■ Problem details
Can you repeat every one of the following lines word for word, leaving out the pictures?

╭──

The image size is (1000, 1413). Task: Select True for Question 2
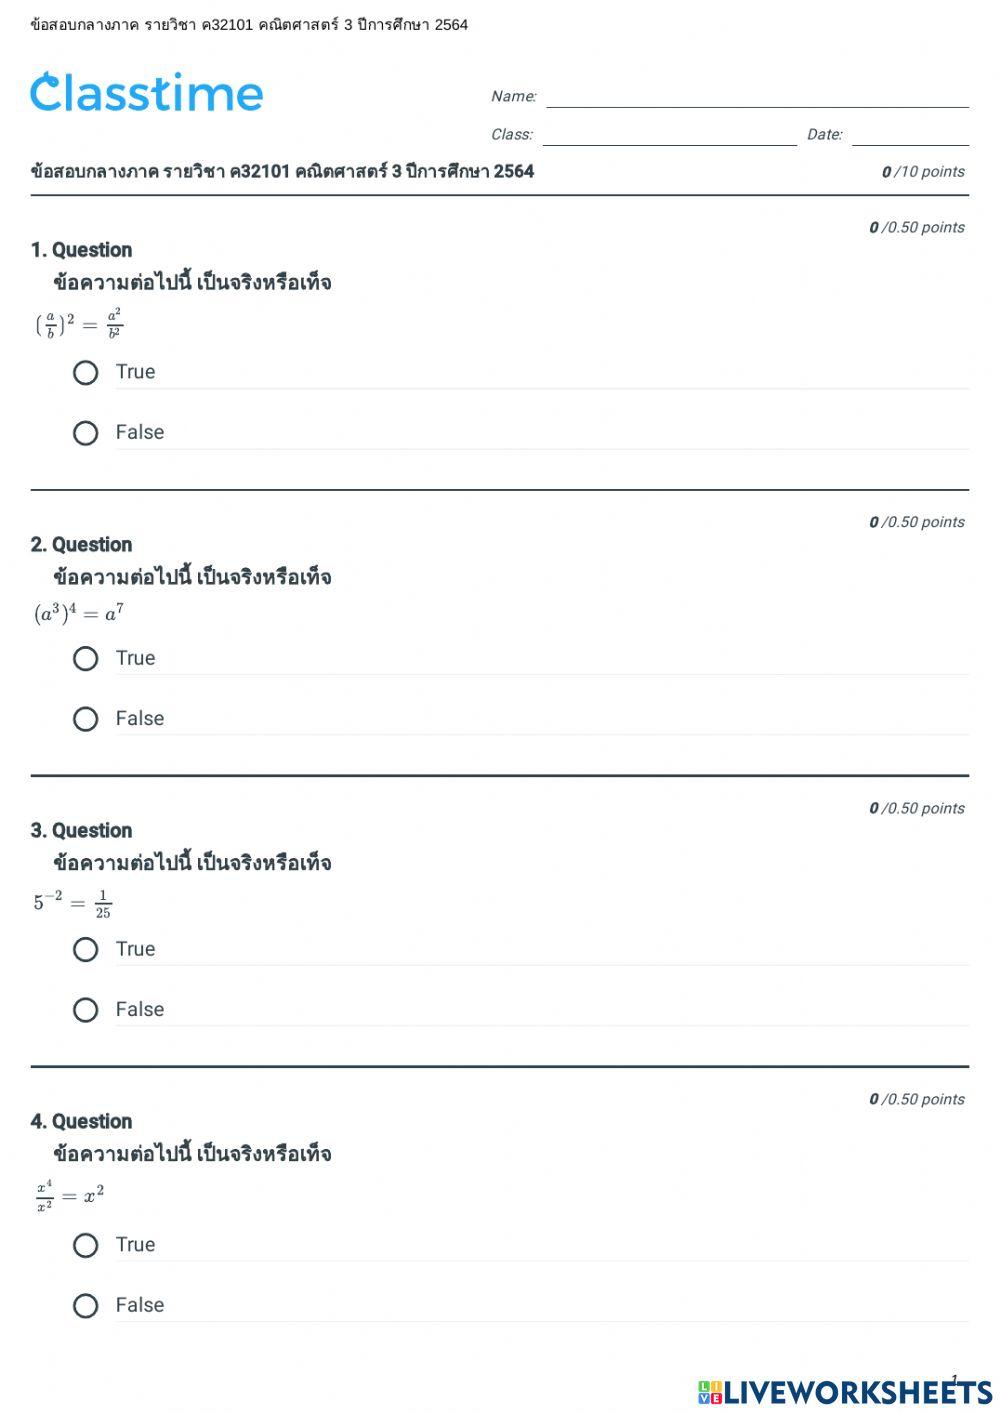[86, 659]
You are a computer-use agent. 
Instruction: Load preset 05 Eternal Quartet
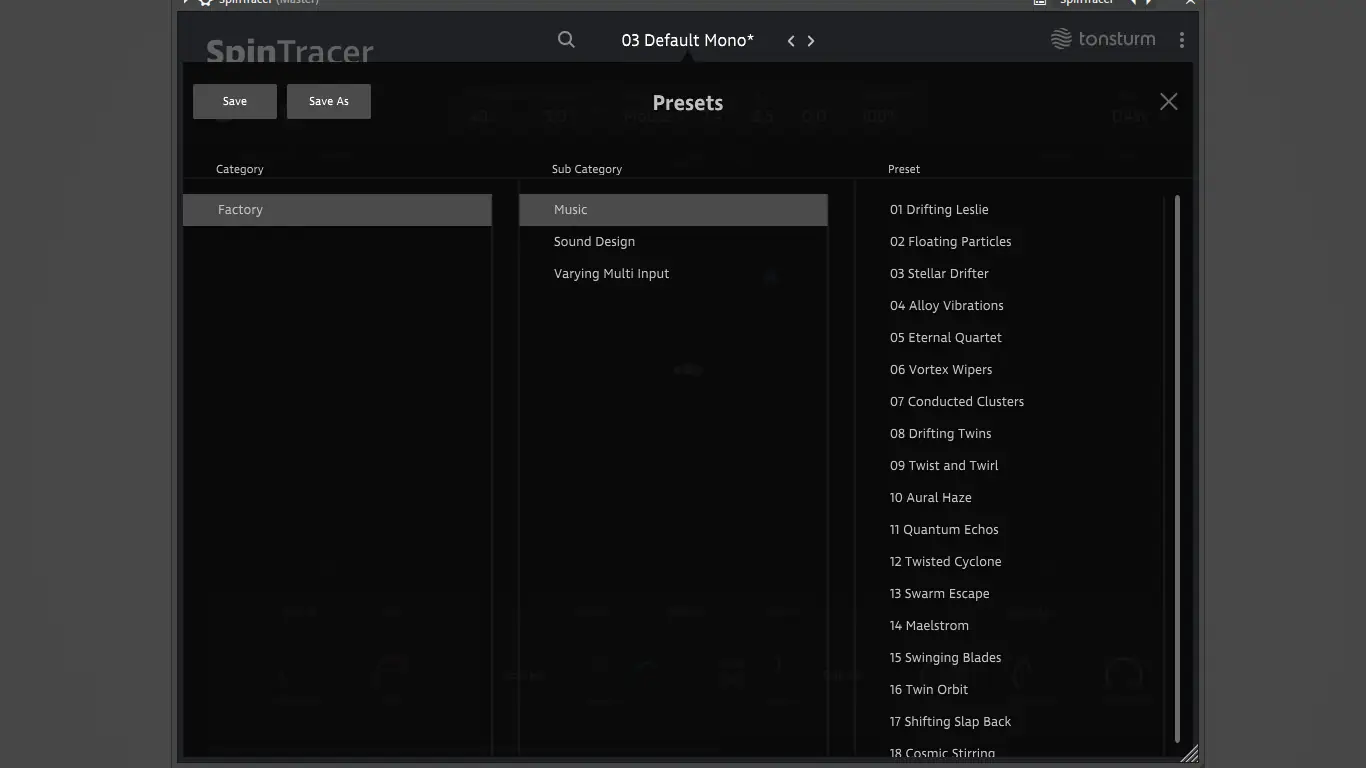pyautogui.click(x=946, y=338)
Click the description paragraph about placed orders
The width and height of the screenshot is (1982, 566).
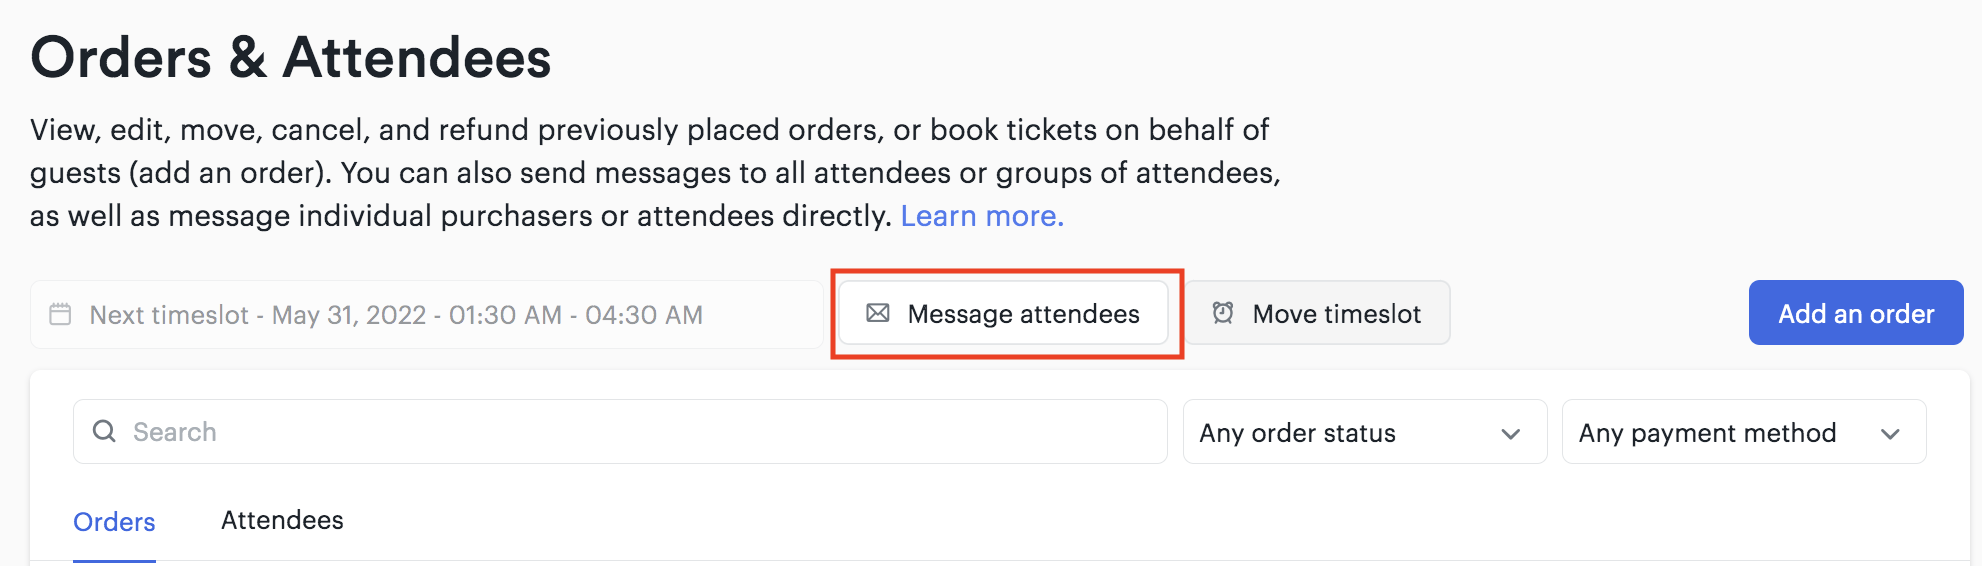point(655,173)
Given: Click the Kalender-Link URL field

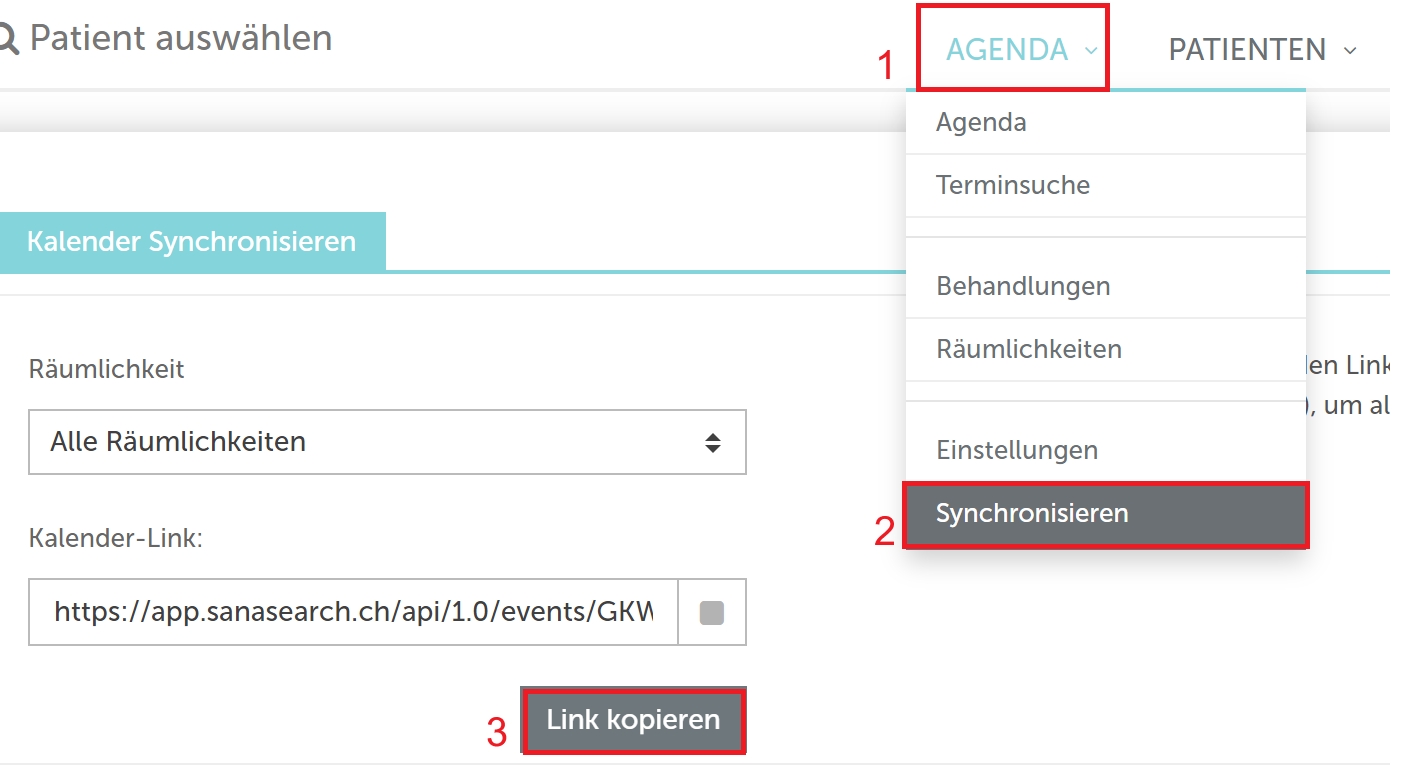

╰──

■ Answer in full
The image size is (1000, 1413). Task: Select True for Question 2
[86, 659]
You are a computer-use agent. 
Instruction: Load preset 05 Eternal Quartet
pyautogui.click(x=946, y=338)
Click the description paragraph about placed orders
The width and height of the screenshot is (1982, 566).
point(655,173)
Given: Click the Kalender-Link URL field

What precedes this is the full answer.